==== Dataset

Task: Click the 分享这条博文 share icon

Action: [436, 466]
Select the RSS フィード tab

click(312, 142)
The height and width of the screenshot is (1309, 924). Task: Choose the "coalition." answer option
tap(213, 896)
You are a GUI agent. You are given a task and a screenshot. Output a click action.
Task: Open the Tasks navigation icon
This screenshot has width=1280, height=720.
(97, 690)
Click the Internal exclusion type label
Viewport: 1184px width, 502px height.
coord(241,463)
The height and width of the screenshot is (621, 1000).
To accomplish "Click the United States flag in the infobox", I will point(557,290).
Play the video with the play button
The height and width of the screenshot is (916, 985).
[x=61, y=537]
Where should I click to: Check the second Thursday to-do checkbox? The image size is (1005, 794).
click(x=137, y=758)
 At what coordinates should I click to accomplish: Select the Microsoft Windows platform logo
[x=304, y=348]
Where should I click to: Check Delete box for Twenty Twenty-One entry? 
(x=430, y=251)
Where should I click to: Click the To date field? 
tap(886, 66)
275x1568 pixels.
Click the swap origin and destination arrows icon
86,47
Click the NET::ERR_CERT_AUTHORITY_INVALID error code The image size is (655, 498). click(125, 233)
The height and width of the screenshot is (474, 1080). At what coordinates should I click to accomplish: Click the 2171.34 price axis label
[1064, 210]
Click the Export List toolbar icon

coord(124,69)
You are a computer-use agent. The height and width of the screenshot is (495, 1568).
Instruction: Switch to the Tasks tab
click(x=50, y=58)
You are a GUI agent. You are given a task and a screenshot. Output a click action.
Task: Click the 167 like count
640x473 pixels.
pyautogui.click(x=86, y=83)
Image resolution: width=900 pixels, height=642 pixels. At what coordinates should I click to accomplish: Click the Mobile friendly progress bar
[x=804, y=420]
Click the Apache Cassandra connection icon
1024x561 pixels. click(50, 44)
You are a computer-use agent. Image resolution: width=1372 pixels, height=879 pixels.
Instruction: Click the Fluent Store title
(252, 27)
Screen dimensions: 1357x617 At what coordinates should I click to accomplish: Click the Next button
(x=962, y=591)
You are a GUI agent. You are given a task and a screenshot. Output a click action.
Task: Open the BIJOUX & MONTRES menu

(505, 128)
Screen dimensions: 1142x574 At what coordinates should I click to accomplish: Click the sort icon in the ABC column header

========

▸ **What the task asks**: Express the rows above, from the line with "Click the Export List toolbar icon" up to and including the line with "click(x=50, y=58)", as a JSON list of strings with one string per line, leaving out blank lines.

▸ **Output of the task**:
[
  "Click the Export List toolbar icon",
  "coord(124,69)",
  "You are a computer-use agent. The height and width of the screenshot is (495, 1568).",
  "Instruction: Switch to the Tasks tab",
  "click(x=50, y=58)"
]